Protect yourself against phishing by ...
- never using any links you receive by e-mail or short message, and never scanning in any such QR codes to log into your financial institution facility.
- never filling in any forms received by e-mail or short message and asking you to enter log-in information.
- treating any attachments received with e-mails and text messages with great caution.
- never disclosing any confidential information during telephone calls, such as passwords, and never permitting remote access.
- always entering the address for your online service provider or financial institution’s log-in page manually via the browser address line (e.g. www.ebas.ch).
- checking there is a secure connection (lock symbol) when calling up a log-in page, and verifying that the Internet address shown in the address bar of your browser actually indicates that you have reached the correct page.
- by always checking any notifications, for instance to confirm payments or changes to your settings, very carefully.
- by contacting your financial institution immediately in case your log-in process proceeds any differently from what you are used to.
A typical phishing attack
1. Contact
Criminals send out faked e-mails or short messages (e.g. SMS) purporting to be employees of online service providers or financial institutions. The recipients of such e-mails are for instance informed that their account information or access data (e. g. user name and password) are no longer safe or up-to-date, and that they should be updated using the link stated in their e-mail.
2. Intercepting personal data
A link stated in their e-mail does not however lead to the original service provider page, but to a faked website, albeit a very authentic looking one. Personal information entered there, such as passwords, directly end up in the hands of the perpetrators.
3. Gain
Using the stolen information, the perpetrators then, for instance, carry out remittances from their victim’s bank account, buy online at their cost or place faked offers with online auction houses.
For you to receive phishing mails, fraudsters have to know your e-mail address first. To reduce this risk and spam received into your inbox generally, it helps to follow some simple rules, to be found in our article on spam.
Phishing means the theft of information which is worthy of protection, for instance Internet user log-in information.
The term phishing is made up from the words “password” and “fishing”.
Info sheet:
Further information for anyone interested
Classic phishing
With classing phishing, the attackers are trying to lure their victims to a counterfeit website with the help of a faked e-mail and to get them to enter their log-in information (for instance account number, password) there.
Alternatively or additionally, they may also add mail attachments containing a Trojan.
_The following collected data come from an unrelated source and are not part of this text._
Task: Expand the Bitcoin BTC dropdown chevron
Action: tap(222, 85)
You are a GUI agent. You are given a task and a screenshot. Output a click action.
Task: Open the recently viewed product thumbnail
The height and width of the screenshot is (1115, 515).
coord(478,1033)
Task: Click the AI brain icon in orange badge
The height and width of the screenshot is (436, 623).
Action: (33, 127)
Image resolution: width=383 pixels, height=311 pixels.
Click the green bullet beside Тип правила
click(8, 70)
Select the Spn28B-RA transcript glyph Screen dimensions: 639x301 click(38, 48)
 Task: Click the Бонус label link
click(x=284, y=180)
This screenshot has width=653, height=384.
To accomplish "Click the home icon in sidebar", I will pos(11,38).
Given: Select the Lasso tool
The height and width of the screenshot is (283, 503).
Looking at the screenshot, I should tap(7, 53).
Once this attachment is opened, it installs itself in the background, proceeding to capture Internet users’ access details or directing them to fake websites.
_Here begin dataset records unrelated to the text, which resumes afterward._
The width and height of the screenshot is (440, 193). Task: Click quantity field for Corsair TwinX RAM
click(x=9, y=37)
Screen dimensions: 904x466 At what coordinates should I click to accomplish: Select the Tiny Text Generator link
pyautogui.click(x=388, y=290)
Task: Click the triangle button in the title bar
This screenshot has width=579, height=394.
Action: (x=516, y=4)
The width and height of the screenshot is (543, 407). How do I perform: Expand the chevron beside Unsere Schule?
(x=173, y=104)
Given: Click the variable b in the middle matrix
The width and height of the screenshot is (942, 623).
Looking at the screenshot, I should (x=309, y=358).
Important to know: Financial institutions would never send out e-mails like that!
Spear phishing and dynamite phishing
In contrast to classic phishing which involves large amounts of e-mails randomly sent to a broad public, with spear phishing, recipients are specifically chosen and receive e-mails personally tailored to them.
Senders take the guise of a trustworthy person here, often posing as an acquaintance, employee or business partner of the recipient. The personalised e-mail contents seem credible and authentic and are therefore not even recognised by spam filters at times.
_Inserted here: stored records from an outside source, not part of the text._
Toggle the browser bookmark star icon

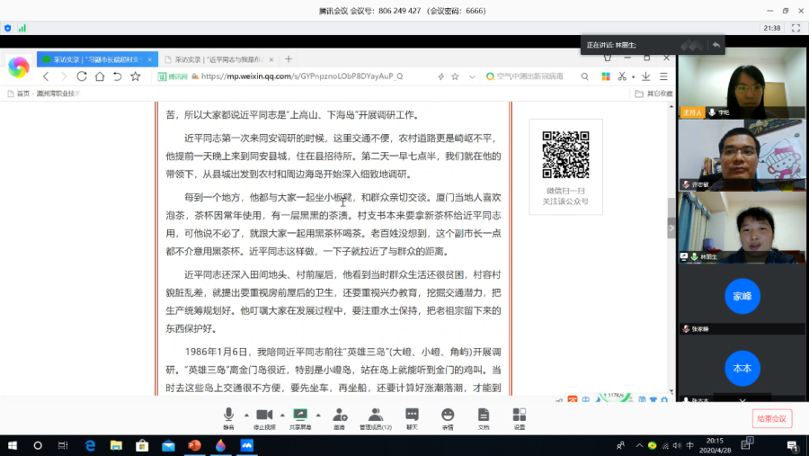coord(135,76)
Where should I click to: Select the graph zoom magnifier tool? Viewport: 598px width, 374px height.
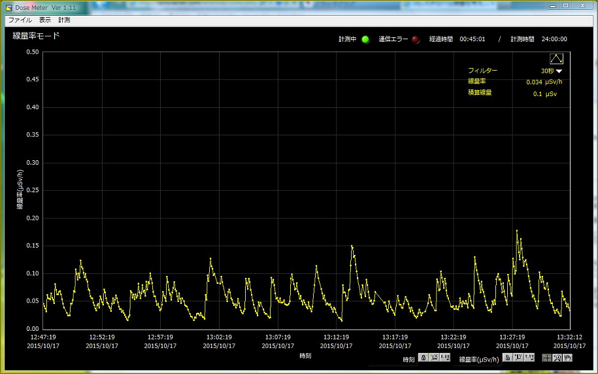click(557, 357)
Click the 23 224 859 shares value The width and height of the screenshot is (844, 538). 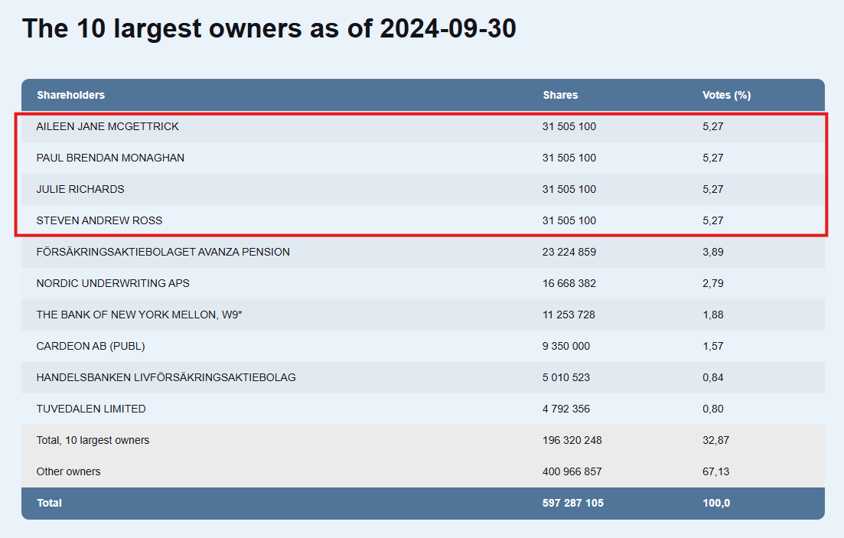pyautogui.click(x=569, y=252)
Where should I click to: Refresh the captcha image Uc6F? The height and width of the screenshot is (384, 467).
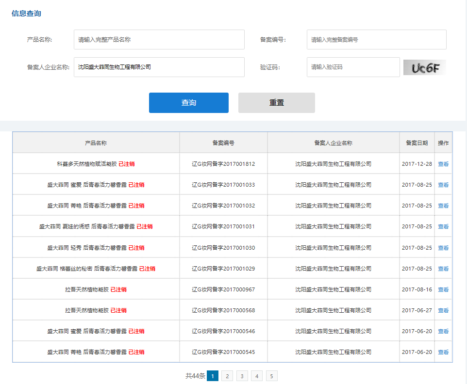click(424, 68)
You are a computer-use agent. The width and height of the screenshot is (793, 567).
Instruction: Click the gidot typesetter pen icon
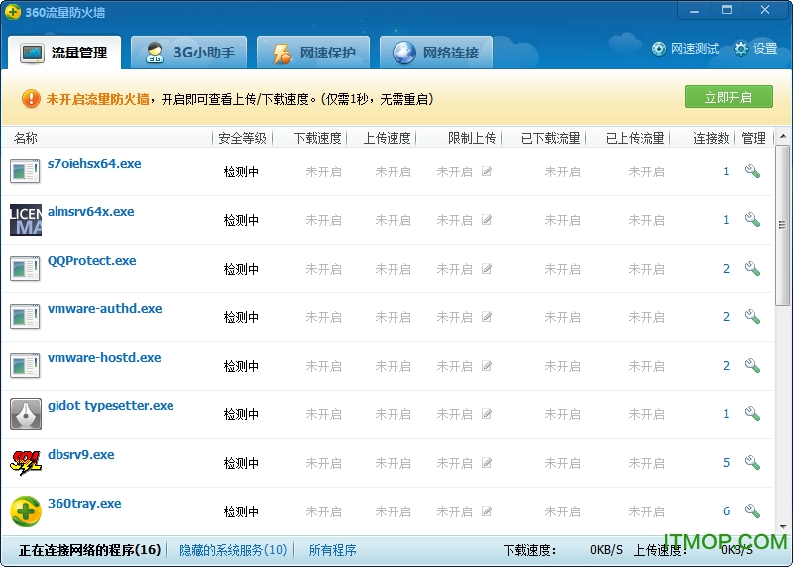[26, 414]
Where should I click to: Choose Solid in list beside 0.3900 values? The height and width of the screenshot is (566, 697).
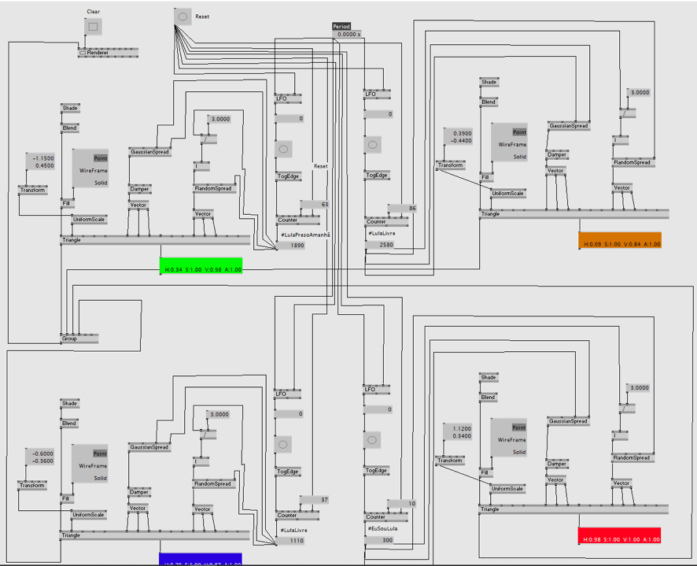pyautogui.click(x=519, y=157)
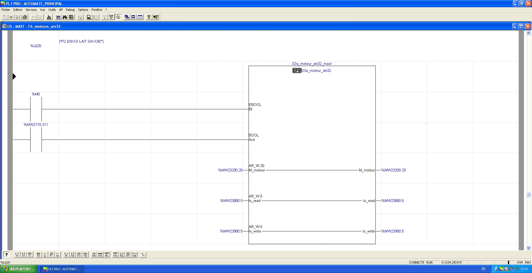Viewport: 532px width, 273px height.
Task: Open the binoculars search tool
Action: click(x=65, y=17)
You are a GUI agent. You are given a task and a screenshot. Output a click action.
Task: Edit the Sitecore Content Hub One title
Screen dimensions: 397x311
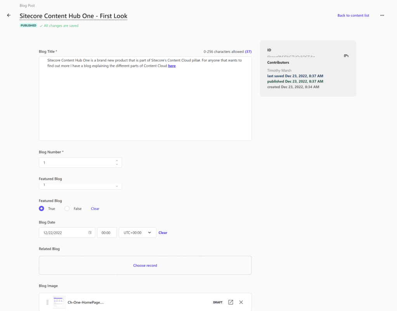(x=73, y=16)
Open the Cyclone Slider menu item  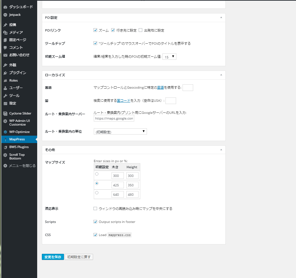20,113
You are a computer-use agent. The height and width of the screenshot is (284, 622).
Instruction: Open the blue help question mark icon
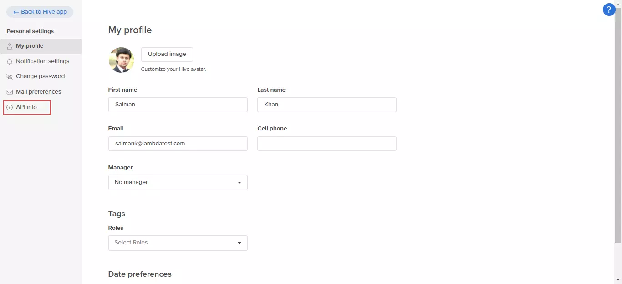(x=609, y=10)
If such personalised e-mails are created automatically and sent out en masse, we also call this “dynamite phishing”.
Smishing (SMS-Phishing)
Short messages are increasingly used for phishing attacks, too. The perfidious thing about “smishing” is that most of the criteria suitable to recognise phishing e-mails cannot be used for short messages: There is usually no personal form of address. Language and design of these text messages are too simple and brief to allow any conclusions as to whether they are fake. And on most mobile devices, it is rather difficult or unreliable to check the true sender and the link. Many users are also used to receiving SMS messages to verify their e-banking log-in or before financial transactions are carried out.
Vishing (voice phishing or phone phishing)
Vishing is the voice- or telephone-based version of phishing. Similar to classic phishing, a well thought-out story is employed to induce users to disclose confidential information, such as their log-in details for their e-banking facility.
QR Phishing
With QR phishing, attackers simply stick their own QR codes (Quick Response codes) over those displayed in frequently visited places and direct gullible users to a fake URL. This way, it is easily possible to execute scripts or show a faked financial institution log-in page, in particular on mobile devices.
Phishing using websites in the attachment
When phishing using websites, no link or document is included in the e-mail you receive – instead, there is simply an HTM- or HTML file containing a fake website in the attachment. Victims are fooled, since there is no link to click on. And at first glance, the attached file doesn’t seem to be that dangerous either, as it isn’t an actual document (Word, Excel) which could for instance run some macros.
But caution! HTM and HTML files can redirect victims straight to the attacker’s server! Any log-in information then entered will end up in the wrong hands this way. In addition, such files can also contain scripts, which may just cause more damage.
Such redirects and scripts are blocked by the latest e-mail software for security reasons. If however you open such an HTM or HTML attachment, this is no longer controlled by the mail program’s security settings. This is extra-perfidious, since even users aware of phishing in general are duped, since the browser address line “only” shows a local file path and not a dubious URL the way it is displayed with classic phishing.